▸ **To do**:
Retype, exactly and with both ends included, the lines below from the one containing "You are a computer-use" through the end; omit the pictures.

▸ **Data excerpts**:
= Beginning of Section =

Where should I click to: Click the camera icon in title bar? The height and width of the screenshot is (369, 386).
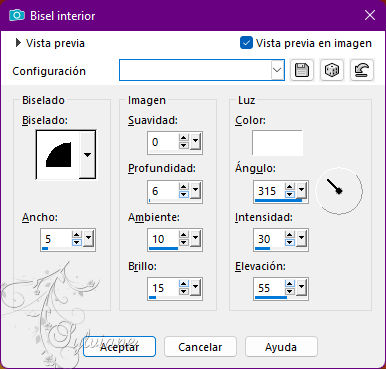pyautogui.click(x=17, y=15)
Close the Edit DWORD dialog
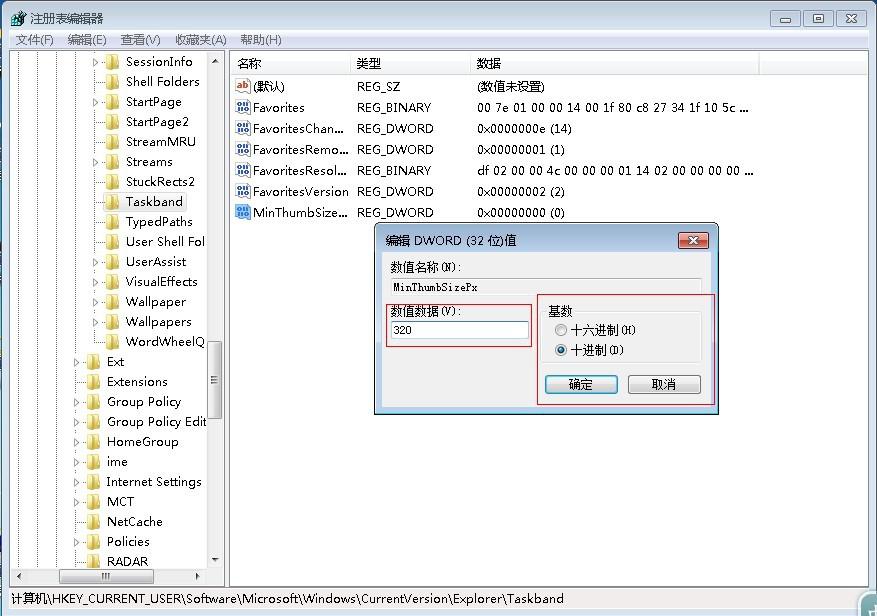The width and height of the screenshot is (877, 616). coord(693,241)
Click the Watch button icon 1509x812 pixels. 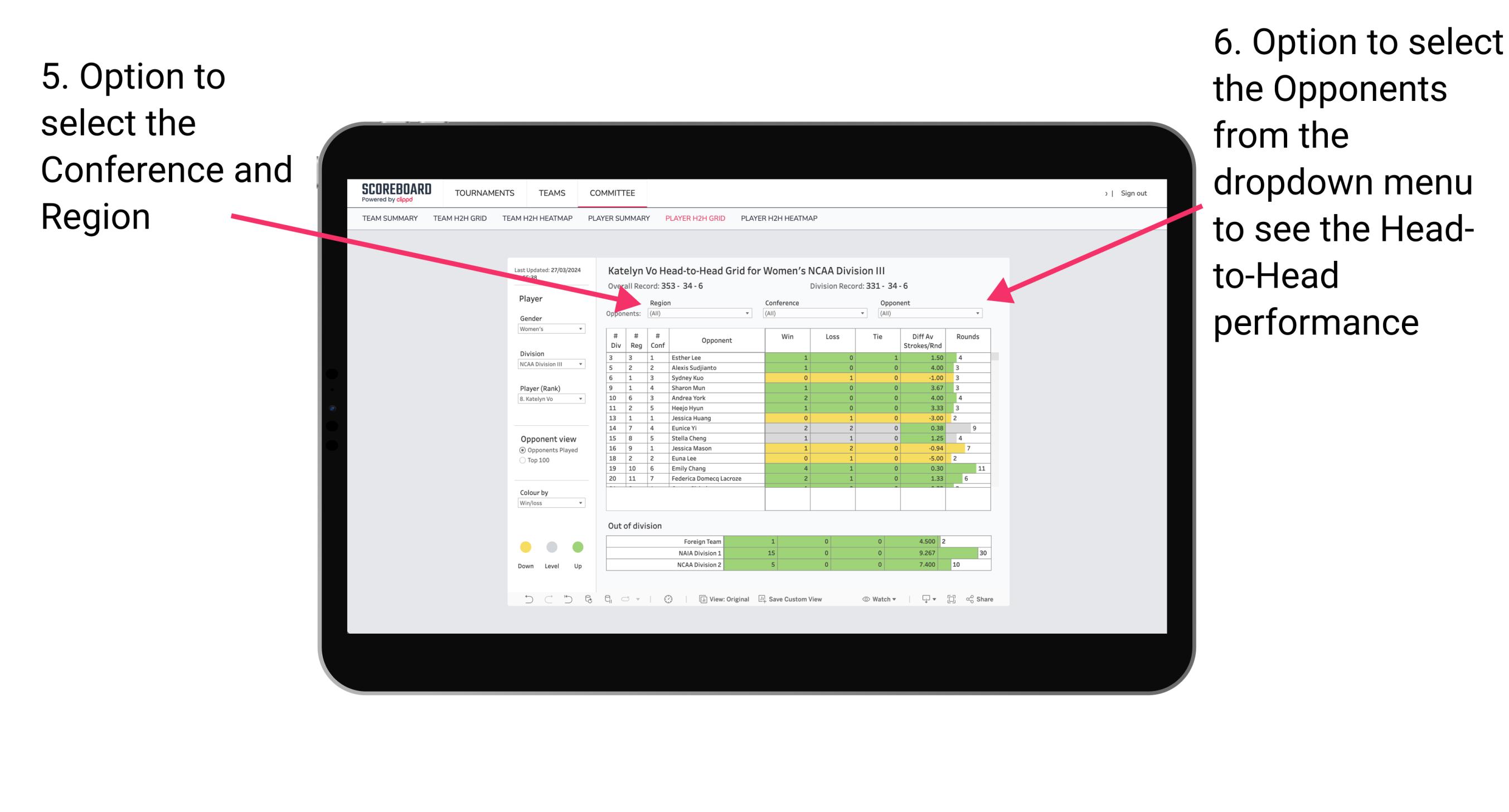(x=863, y=600)
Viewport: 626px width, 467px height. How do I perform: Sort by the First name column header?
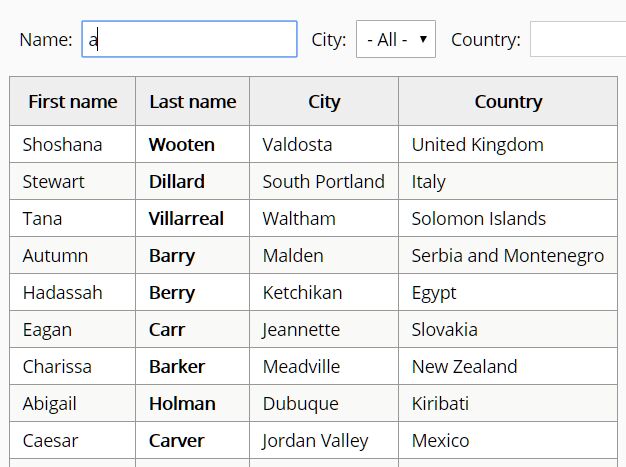(73, 101)
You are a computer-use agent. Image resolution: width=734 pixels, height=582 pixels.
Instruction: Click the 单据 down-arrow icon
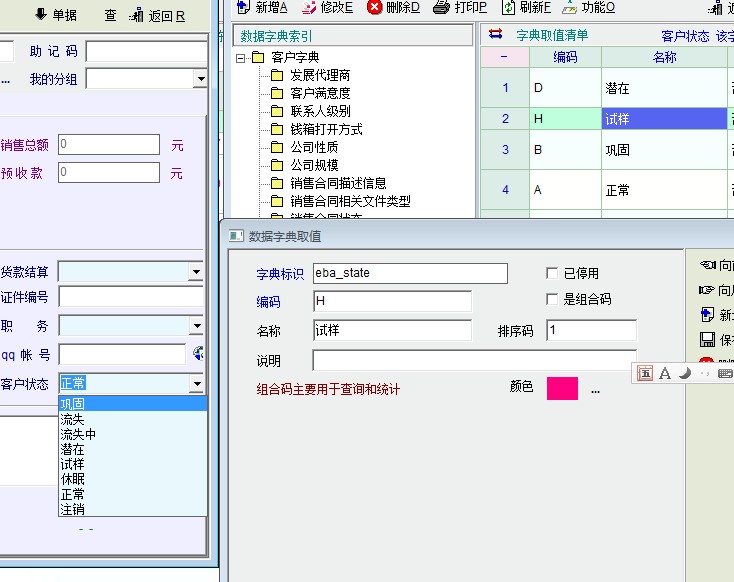coord(40,14)
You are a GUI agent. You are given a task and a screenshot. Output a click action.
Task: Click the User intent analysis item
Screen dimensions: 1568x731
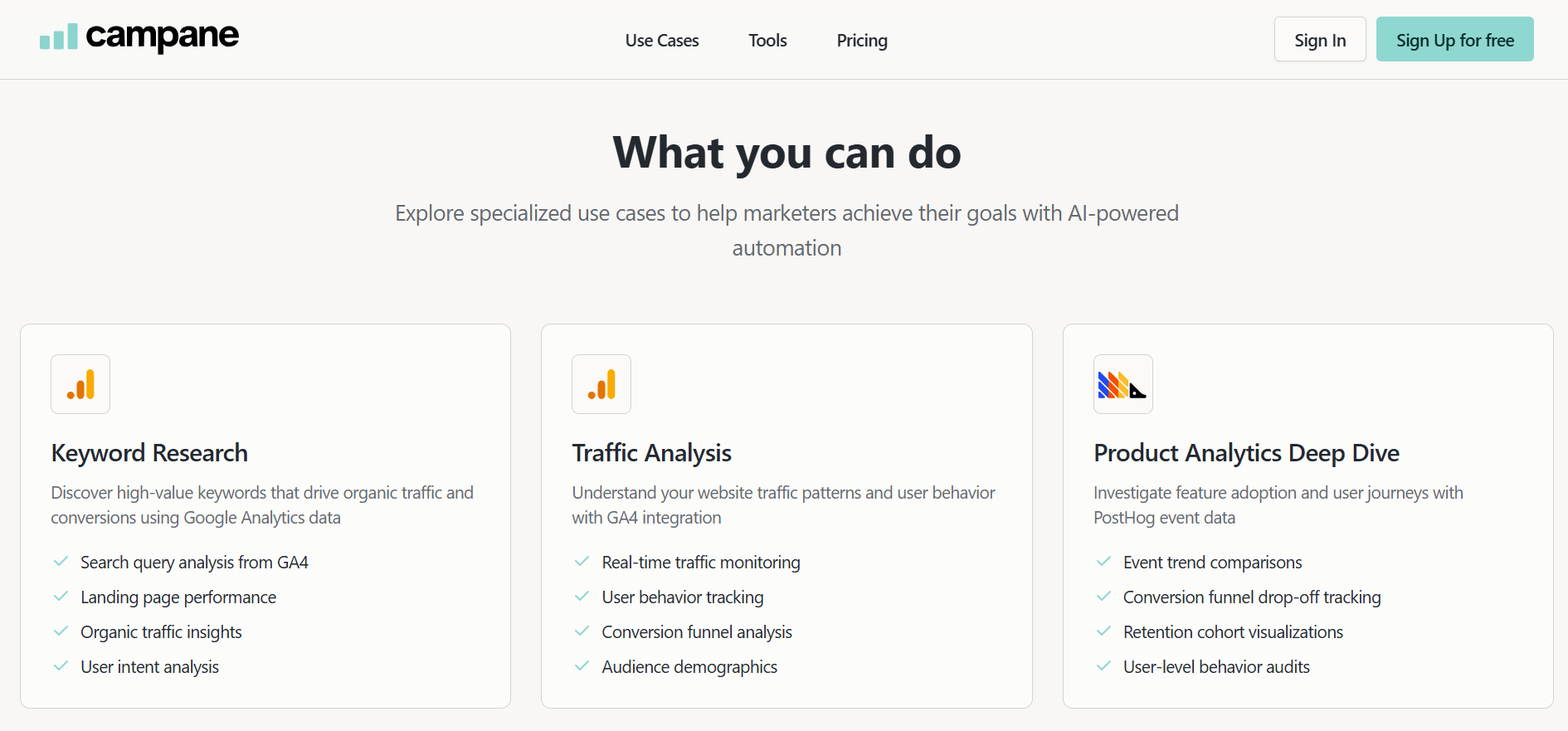(x=149, y=665)
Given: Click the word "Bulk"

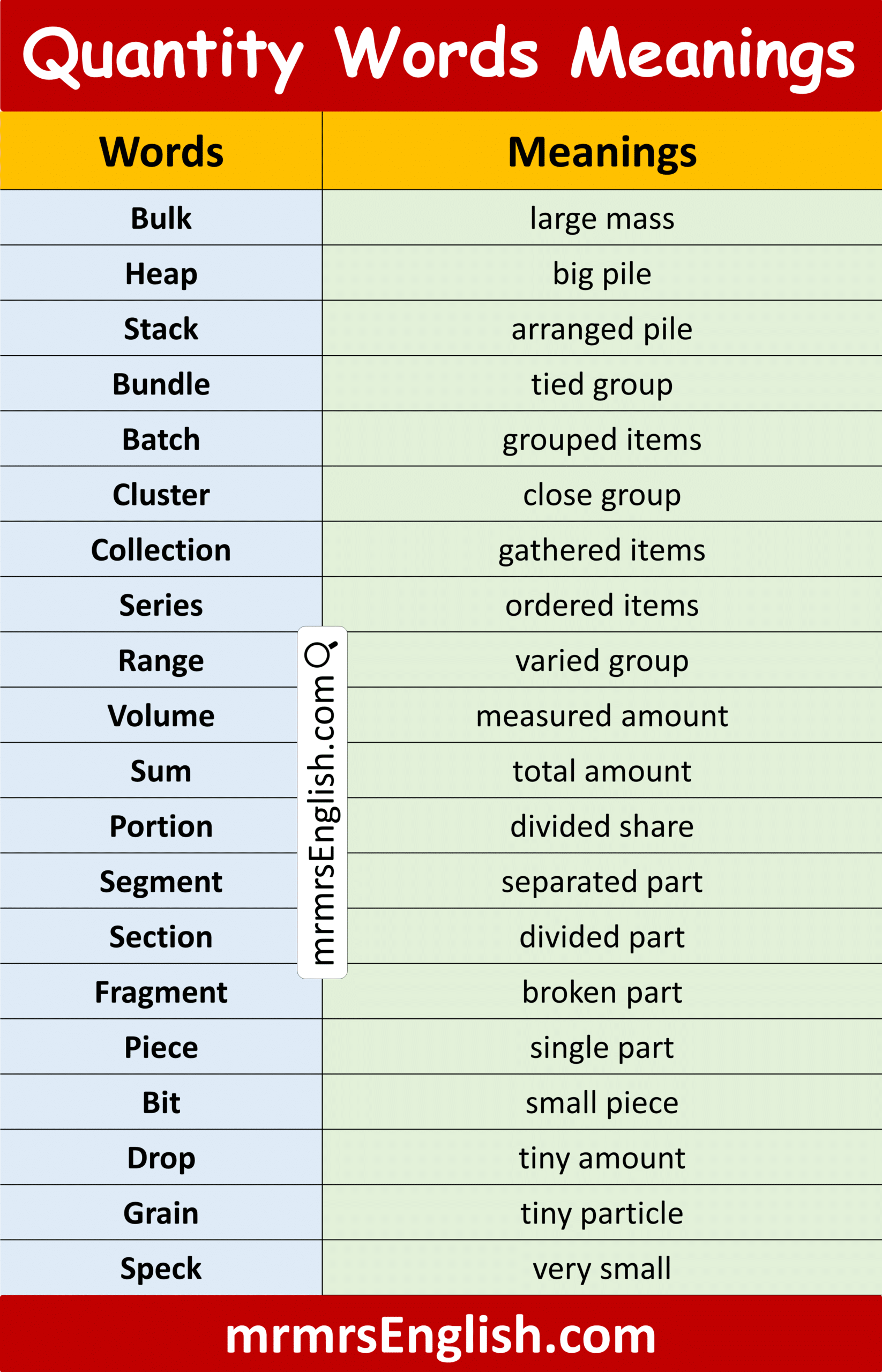Looking at the screenshot, I should 161,218.
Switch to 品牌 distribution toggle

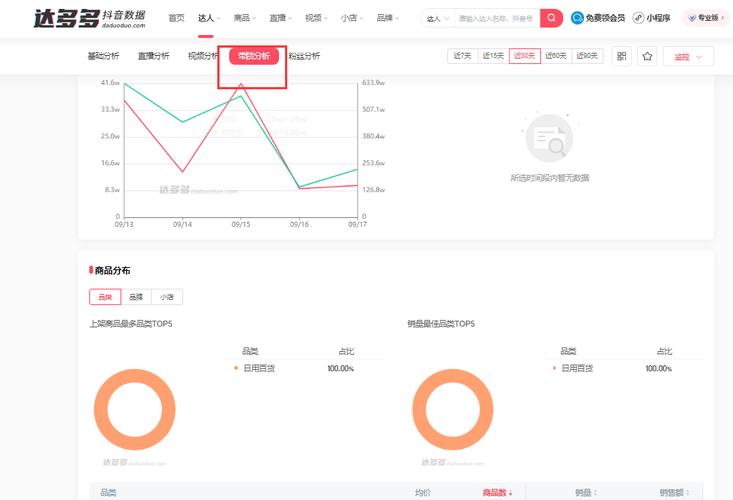(135, 297)
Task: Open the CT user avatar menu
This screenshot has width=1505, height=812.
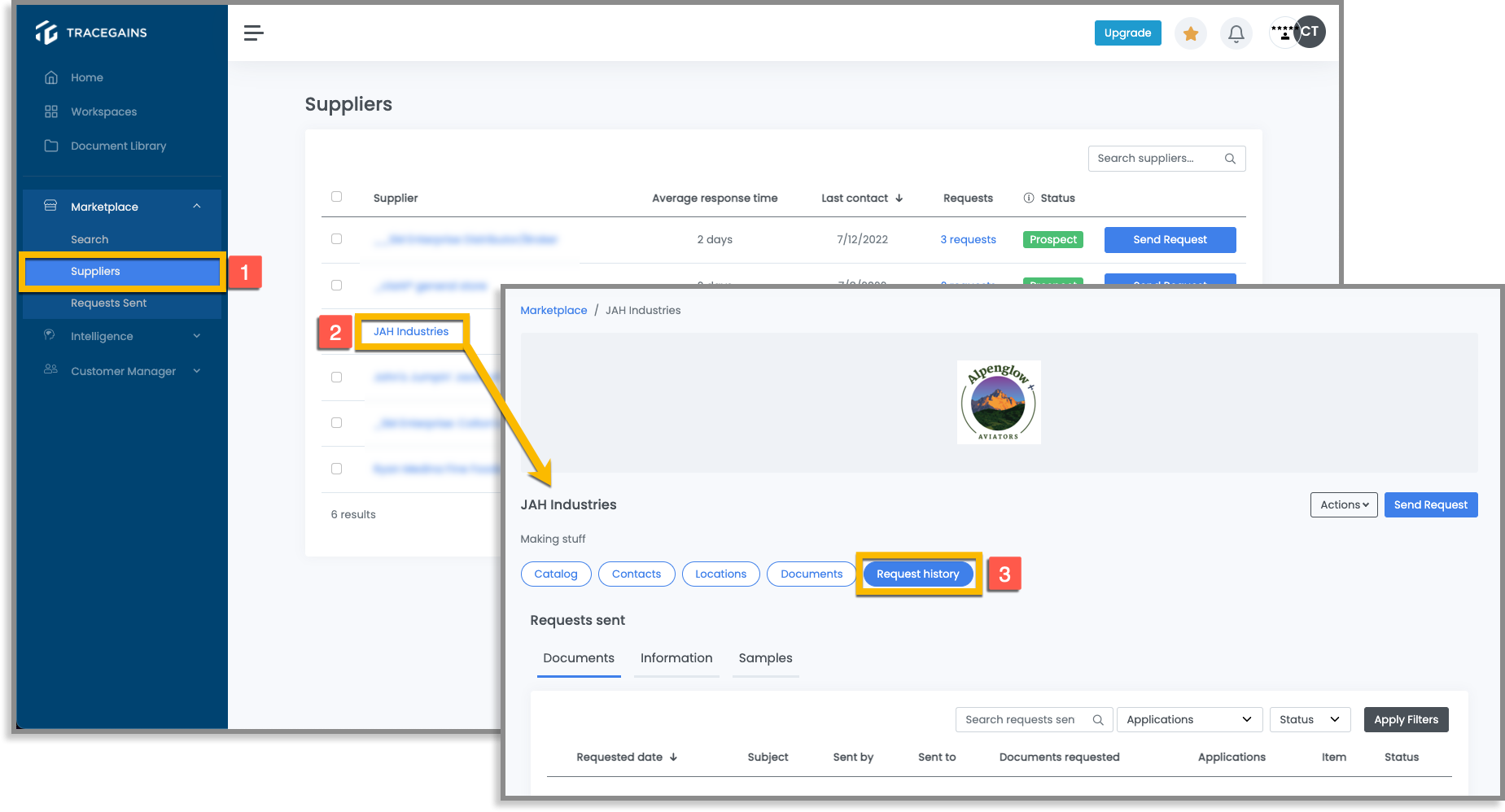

= End of Section =

▸ **Expected output**:
You are a computer-use agent. Image resolution: width=734 pixels, height=582 pixels.
Instruction: Click the 单据 down-arrow icon
coord(40,14)
You are a GUI agent. You are given a task and a screenshot. Output a click action.
Task: Click the User intent analysis item
Screen dimensions: 1568x731
(x=149, y=665)
Given: Click the word "Bulk"

Looking at the screenshot, I should 161,218.
Switch to 品牌 distribution toggle

(135, 297)
Task: Open the CT user avatar menu
This screenshot has width=1505, height=812.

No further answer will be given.